TASK: Can you recast the items from the line containing "the V6 label" through the end of the items as a numbered list, leaving out blank lines?
___ RECORDS FOR THE EXERCISE ___
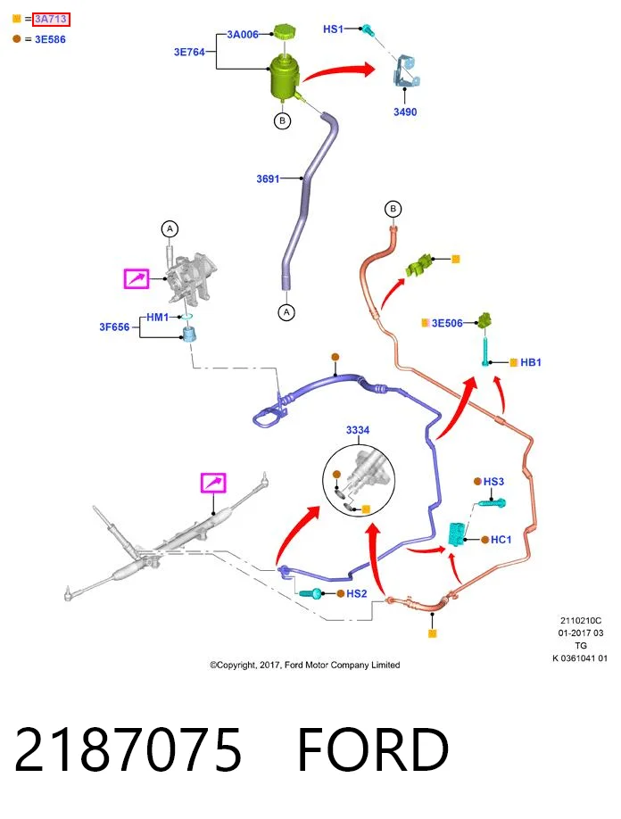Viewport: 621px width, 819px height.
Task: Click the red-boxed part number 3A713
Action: point(51,20)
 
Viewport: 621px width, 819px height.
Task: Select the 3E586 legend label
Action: point(50,39)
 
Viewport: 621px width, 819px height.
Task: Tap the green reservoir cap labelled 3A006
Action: point(285,31)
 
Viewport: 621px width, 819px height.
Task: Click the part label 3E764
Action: point(189,52)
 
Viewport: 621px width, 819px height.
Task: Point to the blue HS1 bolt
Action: point(368,29)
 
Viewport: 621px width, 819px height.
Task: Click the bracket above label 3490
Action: point(406,71)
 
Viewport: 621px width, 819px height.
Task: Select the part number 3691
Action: point(268,178)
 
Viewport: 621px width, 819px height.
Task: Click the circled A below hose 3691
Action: point(286,312)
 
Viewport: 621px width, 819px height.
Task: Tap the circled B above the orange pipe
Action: point(393,209)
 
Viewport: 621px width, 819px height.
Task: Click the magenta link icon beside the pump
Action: point(137,278)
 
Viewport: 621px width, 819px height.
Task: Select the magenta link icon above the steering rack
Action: point(213,482)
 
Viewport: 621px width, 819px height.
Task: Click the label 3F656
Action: point(114,327)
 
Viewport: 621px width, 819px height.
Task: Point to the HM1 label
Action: point(157,317)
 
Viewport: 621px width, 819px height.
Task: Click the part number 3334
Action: point(358,430)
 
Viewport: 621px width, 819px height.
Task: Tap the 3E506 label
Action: point(447,323)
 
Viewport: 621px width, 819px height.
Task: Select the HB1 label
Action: point(531,362)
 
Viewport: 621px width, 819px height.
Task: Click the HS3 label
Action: point(493,481)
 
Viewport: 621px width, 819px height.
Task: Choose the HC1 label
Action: point(501,539)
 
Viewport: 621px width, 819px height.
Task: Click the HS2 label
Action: point(357,593)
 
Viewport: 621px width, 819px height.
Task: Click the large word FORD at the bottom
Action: point(373,750)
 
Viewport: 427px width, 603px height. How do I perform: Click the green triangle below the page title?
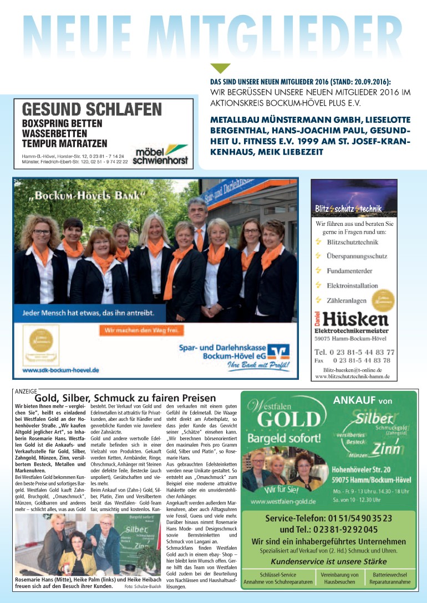[220, 68]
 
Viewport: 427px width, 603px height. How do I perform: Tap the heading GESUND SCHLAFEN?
[92, 109]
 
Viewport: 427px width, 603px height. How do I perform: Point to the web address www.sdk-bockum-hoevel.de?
[61, 369]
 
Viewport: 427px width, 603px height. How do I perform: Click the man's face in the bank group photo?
[197, 212]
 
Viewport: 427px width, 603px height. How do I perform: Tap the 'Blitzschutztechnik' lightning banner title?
[353, 209]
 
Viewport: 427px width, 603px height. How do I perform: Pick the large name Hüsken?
[358, 319]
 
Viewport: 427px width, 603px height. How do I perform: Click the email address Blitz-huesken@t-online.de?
[352, 369]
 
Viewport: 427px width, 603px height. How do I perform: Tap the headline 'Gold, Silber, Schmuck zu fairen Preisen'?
[125, 398]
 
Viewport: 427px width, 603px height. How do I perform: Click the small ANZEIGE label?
[25, 391]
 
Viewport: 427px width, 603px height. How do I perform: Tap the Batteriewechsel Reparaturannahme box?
[389, 579]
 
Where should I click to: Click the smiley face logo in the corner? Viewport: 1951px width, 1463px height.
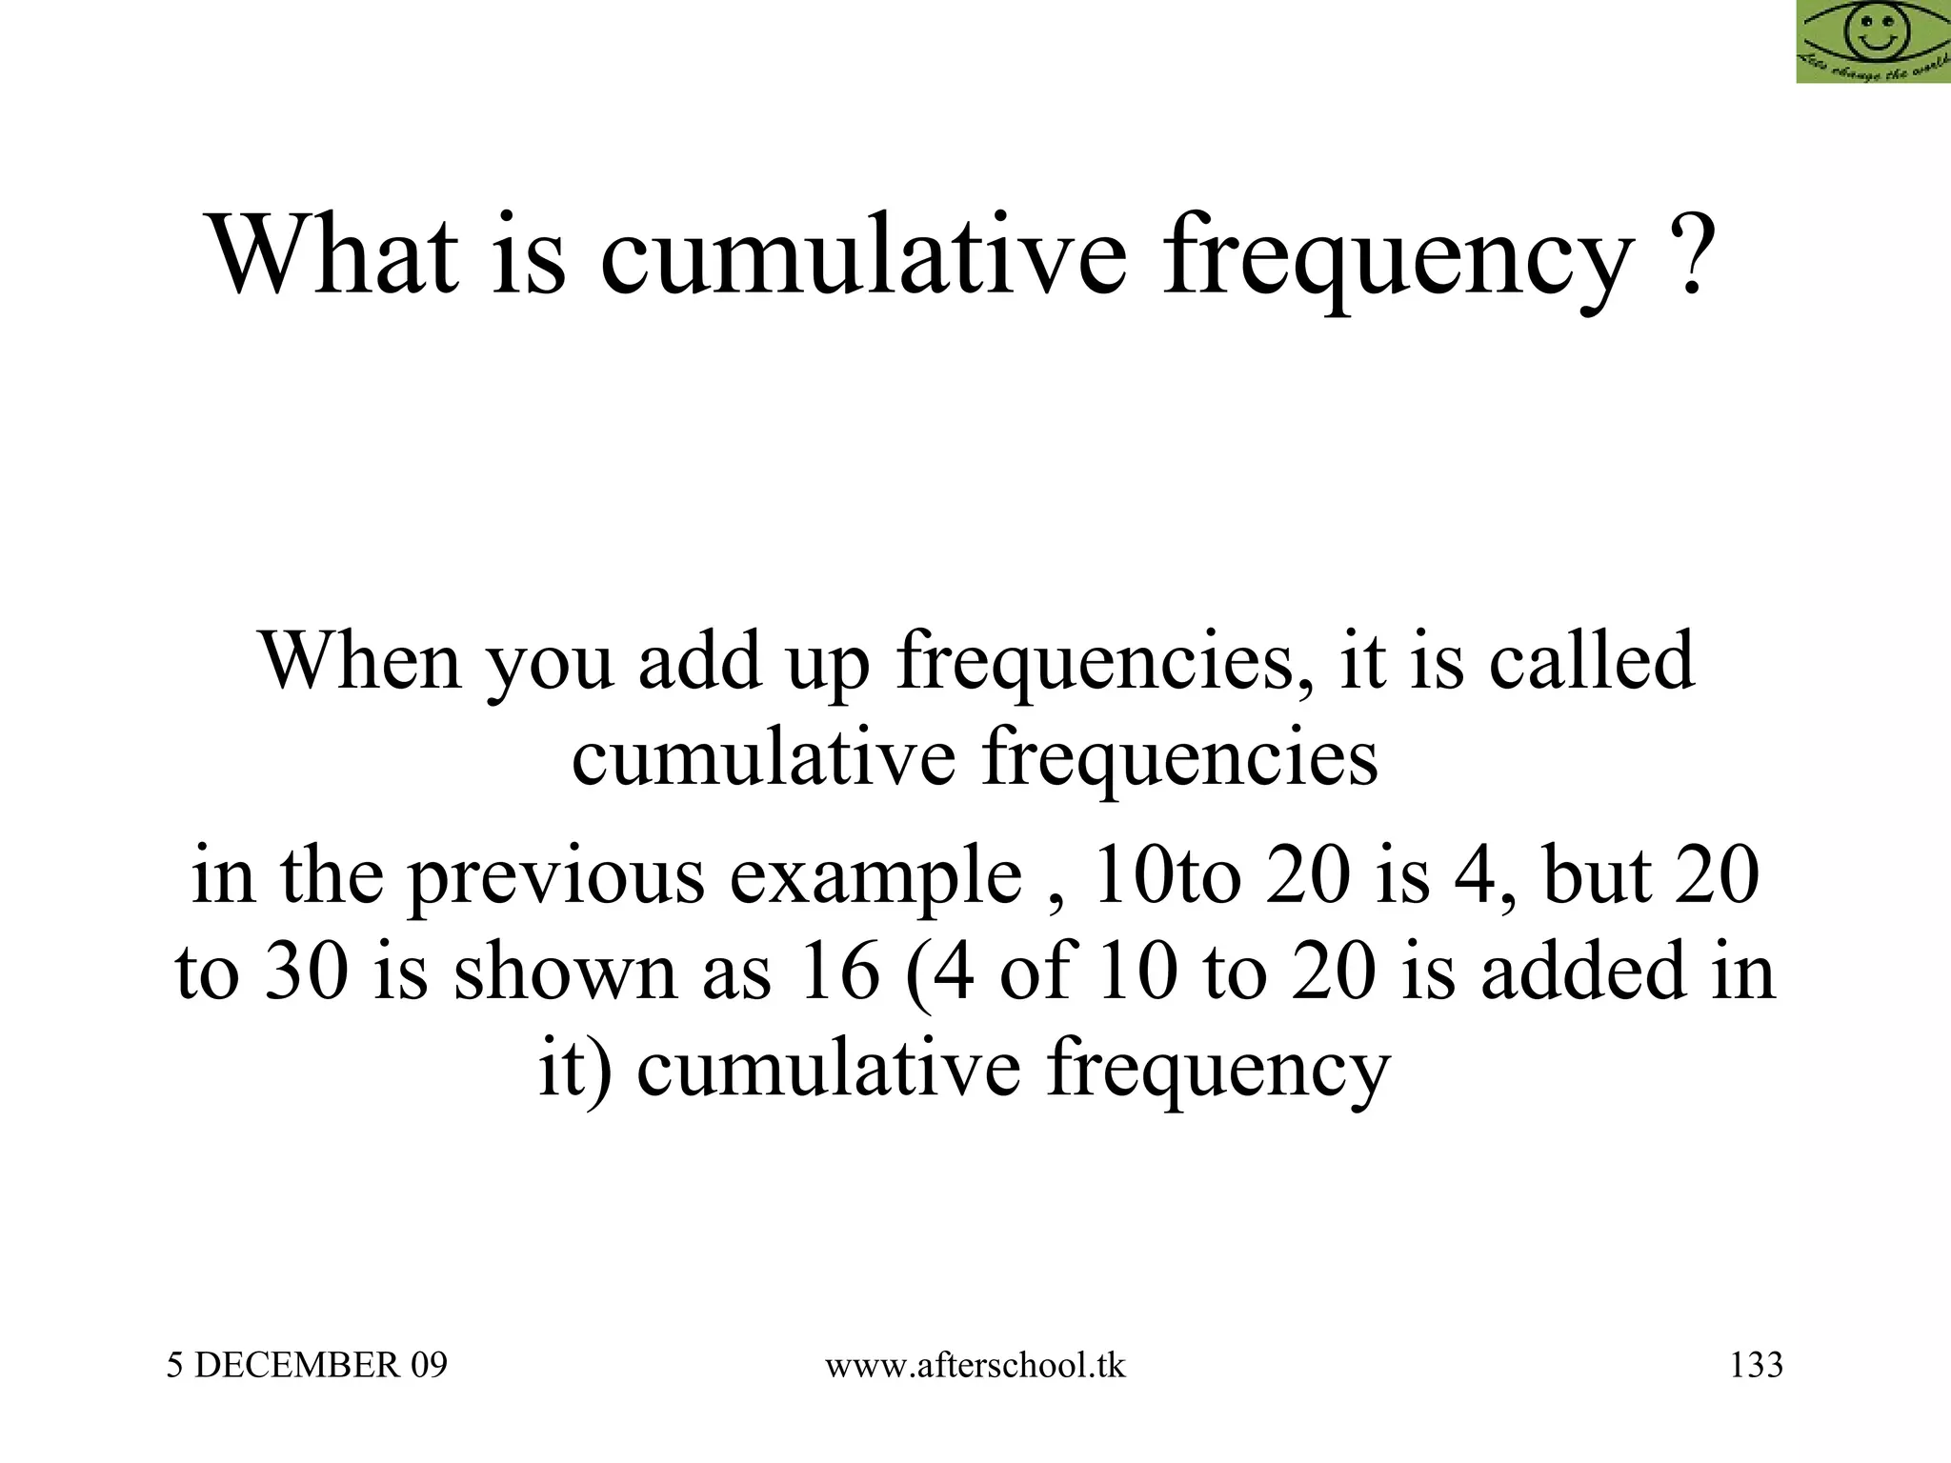(x=1873, y=41)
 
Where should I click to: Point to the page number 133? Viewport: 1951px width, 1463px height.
(x=1756, y=1365)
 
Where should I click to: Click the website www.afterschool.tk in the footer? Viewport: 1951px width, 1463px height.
(x=975, y=1365)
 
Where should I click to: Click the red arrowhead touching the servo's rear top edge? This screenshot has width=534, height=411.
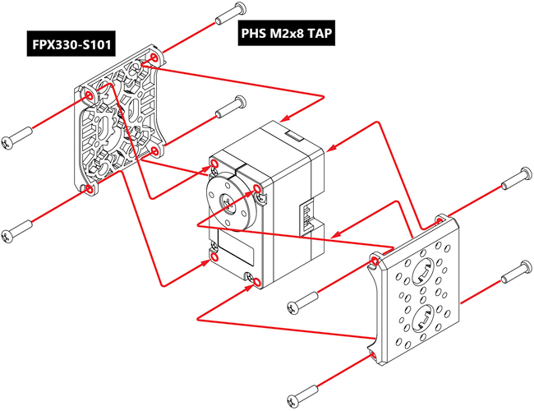330,149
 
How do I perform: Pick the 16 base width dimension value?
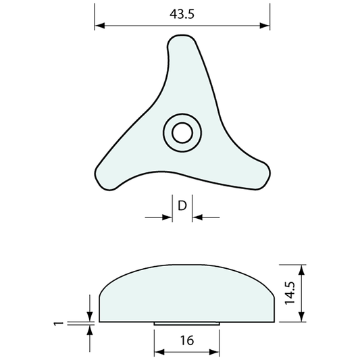click(187, 341)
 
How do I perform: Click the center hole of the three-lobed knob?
click(181, 132)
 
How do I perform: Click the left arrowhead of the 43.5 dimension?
click(99, 26)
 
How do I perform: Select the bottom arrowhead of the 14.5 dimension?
click(303, 319)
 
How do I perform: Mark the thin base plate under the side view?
click(186, 324)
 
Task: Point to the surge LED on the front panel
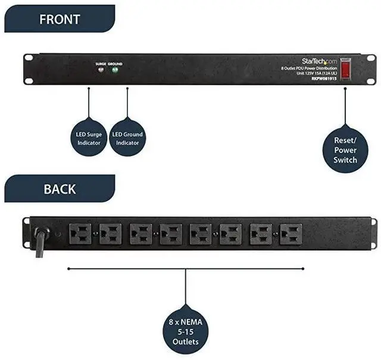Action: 101,70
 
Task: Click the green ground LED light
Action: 114,70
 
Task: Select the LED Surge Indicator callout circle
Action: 88,138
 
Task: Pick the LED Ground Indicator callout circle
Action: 127,138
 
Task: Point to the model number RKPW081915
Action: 324,78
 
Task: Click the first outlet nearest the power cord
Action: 80,234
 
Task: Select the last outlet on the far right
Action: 291,234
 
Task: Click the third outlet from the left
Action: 140,234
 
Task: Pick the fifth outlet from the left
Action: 201,234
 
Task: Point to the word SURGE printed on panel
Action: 101,63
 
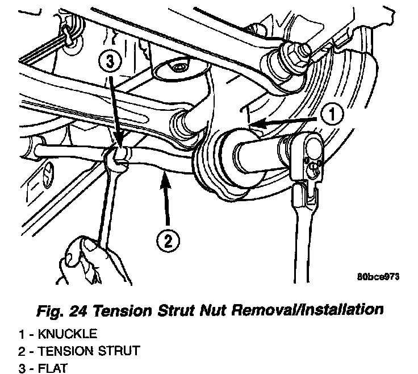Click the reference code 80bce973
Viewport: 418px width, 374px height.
379,277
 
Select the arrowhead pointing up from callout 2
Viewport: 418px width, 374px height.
165,178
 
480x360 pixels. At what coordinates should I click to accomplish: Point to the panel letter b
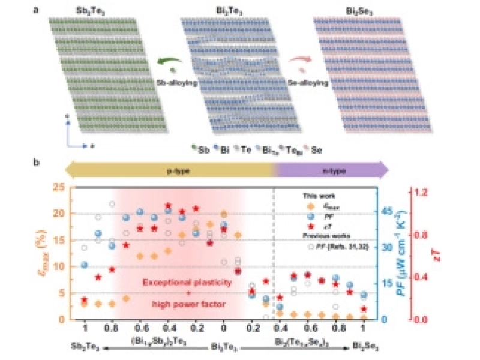coord(37,162)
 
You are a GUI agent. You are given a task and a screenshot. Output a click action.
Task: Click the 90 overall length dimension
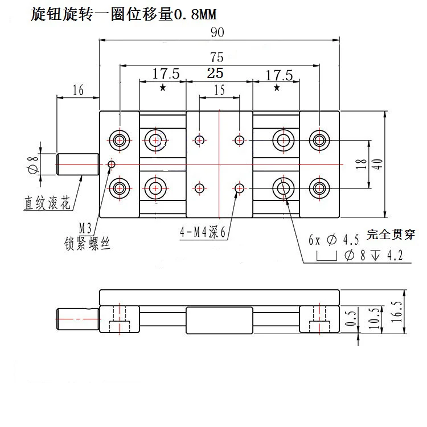(x=217, y=32)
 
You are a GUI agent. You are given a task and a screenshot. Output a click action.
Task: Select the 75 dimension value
(x=217, y=58)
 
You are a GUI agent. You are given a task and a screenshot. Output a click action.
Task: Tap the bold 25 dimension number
(x=215, y=73)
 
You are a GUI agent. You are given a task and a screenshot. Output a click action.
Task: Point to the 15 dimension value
(x=219, y=90)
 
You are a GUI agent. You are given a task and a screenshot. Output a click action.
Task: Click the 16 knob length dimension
(x=78, y=90)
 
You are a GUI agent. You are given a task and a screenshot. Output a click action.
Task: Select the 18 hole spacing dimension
(x=361, y=164)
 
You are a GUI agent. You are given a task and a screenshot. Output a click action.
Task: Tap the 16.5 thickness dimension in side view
(x=396, y=312)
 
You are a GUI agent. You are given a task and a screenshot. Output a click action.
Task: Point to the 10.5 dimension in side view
(x=374, y=318)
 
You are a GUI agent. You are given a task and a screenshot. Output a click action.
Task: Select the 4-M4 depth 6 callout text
(x=203, y=232)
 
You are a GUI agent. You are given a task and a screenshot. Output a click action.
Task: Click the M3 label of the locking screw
(x=85, y=228)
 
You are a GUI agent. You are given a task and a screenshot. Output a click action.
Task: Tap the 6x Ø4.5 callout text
(x=334, y=240)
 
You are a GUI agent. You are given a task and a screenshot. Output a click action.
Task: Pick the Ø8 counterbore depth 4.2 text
(x=373, y=256)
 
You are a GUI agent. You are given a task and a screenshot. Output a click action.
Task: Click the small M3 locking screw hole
(x=112, y=164)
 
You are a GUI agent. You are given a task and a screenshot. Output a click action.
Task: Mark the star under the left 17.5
(x=163, y=88)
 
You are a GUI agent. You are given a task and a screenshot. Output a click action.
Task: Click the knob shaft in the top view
(x=78, y=165)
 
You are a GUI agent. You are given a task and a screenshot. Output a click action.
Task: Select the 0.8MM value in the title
(x=195, y=14)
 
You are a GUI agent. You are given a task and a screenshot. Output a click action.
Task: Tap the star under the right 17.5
(x=277, y=88)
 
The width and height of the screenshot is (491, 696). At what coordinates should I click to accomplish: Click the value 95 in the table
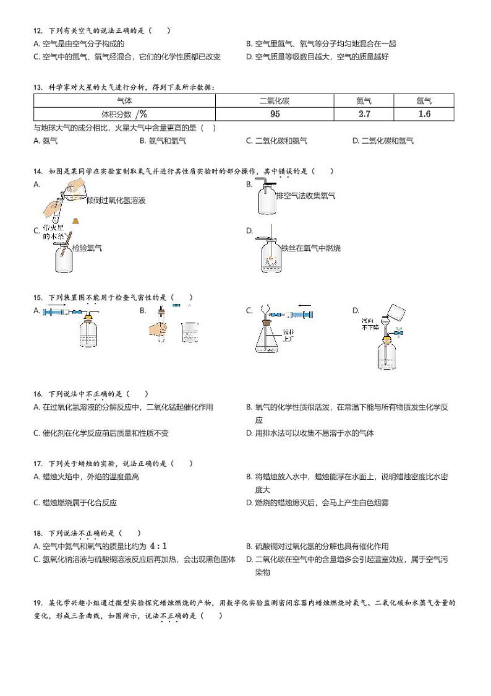click(275, 114)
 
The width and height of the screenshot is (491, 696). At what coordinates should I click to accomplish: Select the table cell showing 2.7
click(364, 114)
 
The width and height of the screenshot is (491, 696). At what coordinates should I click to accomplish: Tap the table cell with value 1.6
click(424, 114)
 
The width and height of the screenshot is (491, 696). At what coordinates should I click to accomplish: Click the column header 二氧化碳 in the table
click(275, 100)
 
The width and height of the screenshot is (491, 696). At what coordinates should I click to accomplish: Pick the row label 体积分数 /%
click(124, 114)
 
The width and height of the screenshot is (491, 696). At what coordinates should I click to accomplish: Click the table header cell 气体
click(124, 100)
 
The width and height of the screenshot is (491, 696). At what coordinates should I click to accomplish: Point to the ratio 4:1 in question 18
click(158, 546)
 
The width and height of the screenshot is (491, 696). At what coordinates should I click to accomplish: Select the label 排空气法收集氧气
click(305, 196)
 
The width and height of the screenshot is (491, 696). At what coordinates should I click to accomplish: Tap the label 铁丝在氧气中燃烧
click(310, 248)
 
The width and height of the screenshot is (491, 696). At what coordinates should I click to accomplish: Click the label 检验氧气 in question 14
click(87, 248)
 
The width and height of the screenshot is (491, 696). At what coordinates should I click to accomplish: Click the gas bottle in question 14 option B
click(267, 198)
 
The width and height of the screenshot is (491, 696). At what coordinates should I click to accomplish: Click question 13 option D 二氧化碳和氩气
click(386, 141)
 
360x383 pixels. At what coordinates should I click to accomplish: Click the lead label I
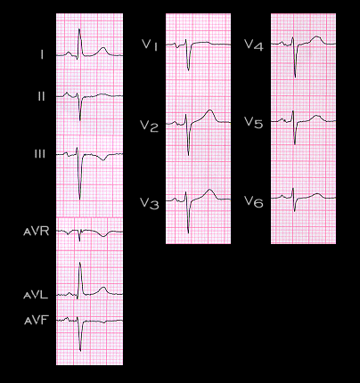[42, 54]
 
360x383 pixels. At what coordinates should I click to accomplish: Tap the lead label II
[41, 97]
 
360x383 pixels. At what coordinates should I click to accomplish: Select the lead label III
[40, 154]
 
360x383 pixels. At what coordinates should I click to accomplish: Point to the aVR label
[36, 232]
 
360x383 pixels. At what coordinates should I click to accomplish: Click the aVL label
[36, 295]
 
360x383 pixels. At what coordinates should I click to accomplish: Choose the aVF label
[36, 321]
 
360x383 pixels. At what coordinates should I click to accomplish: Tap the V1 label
[150, 45]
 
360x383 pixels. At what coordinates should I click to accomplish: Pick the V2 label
[150, 126]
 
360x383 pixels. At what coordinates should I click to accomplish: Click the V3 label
[150, 204]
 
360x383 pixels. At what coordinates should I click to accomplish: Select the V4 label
[254, 45]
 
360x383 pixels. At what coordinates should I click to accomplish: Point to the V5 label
[254, 122]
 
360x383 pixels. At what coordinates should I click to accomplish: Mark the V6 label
[254, 201]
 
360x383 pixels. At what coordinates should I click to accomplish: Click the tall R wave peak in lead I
[79, 29]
___
WORKED SOLUTION:
1. 360x383 pixels. At what coordinates should I click to accomplish: Mark the V6 label
2. [254, 201]
3. 360x383 pixels. At what coordinates should I click to accomplish: Click the tall R wave peak in lead I
4. [79, 29]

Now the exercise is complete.